Traditional unequal power relations:The local political, economic and social processes that have evolved over generations have kept Santhal men in a position of power over women.
Control of women’s sexuality: Many societies use violence as a way to control a woman’s sexuality, and likewise in many societies violence is used to punish women who exhibit sexual behavior, preferences, and attitudes that violate cultural practices.
Cultural ideology:Culture defines gender roles and some tribal customs, traditions, and religions are used to justify VAW when the women transgress these culturally assigned roles.
Dogmas of privacy:The persistent belief in many tribal societies is that, VAW is a private issue veil in secrecy should be resolved within family premises.
Patterns of conflict resolution: Links have been identified between VAW in the home and the community in areas that are in conflict or that are militarized.
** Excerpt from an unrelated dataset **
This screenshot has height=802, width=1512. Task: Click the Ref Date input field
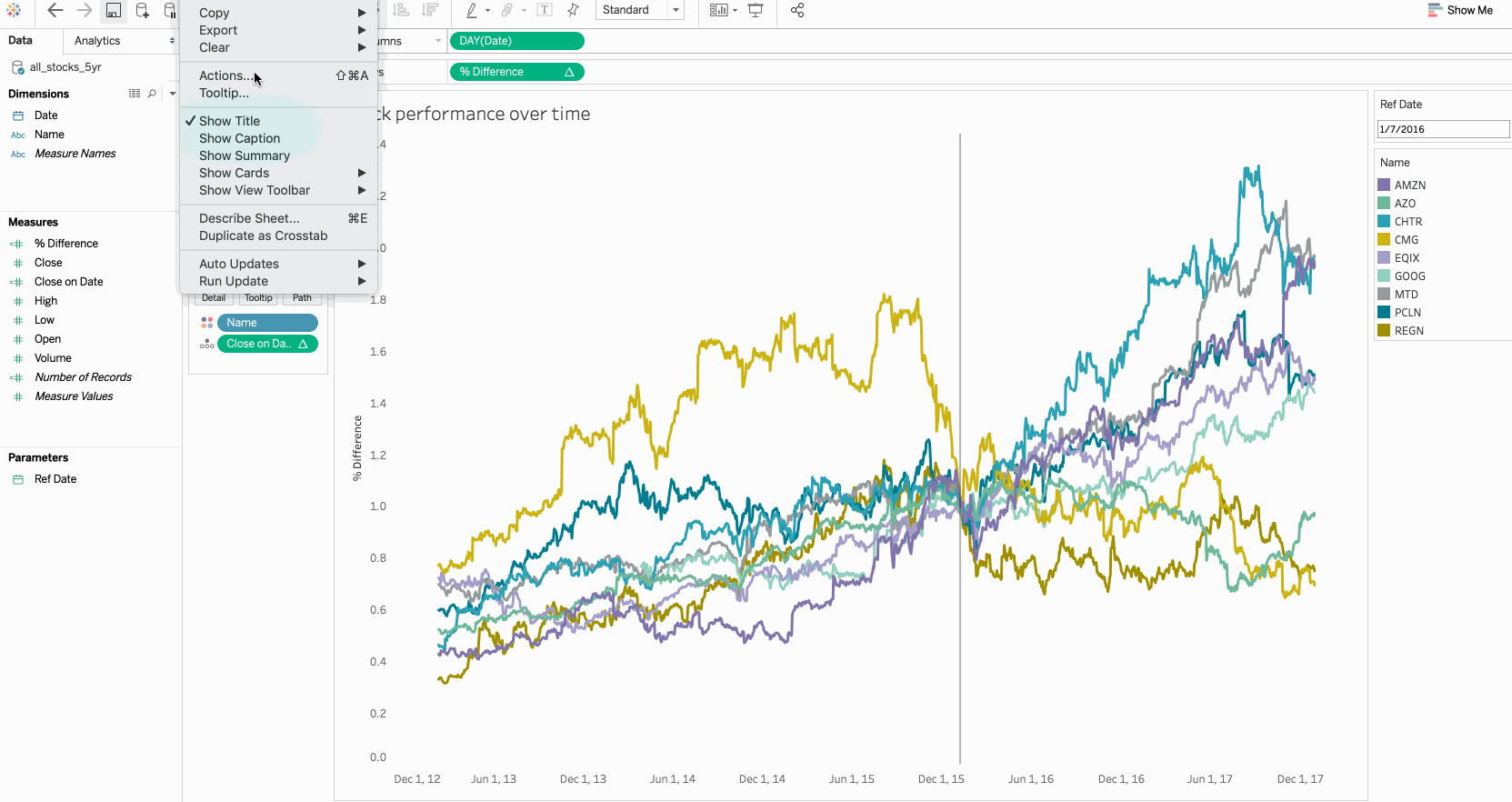tap(1442, 129)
The heightened insecurity means that tensions within the home are more pronounced and can contribute to the perpetuation of VAW in the family. Equally, because eyes tend to be on the dispute, women’s suffering is often overshadowed. The gender based violence is also frequently used as a formal conflict among clans.
Administration inaction:Administration negligence in preventing and ending VAW establishes a tolerance of VAW throughout the community.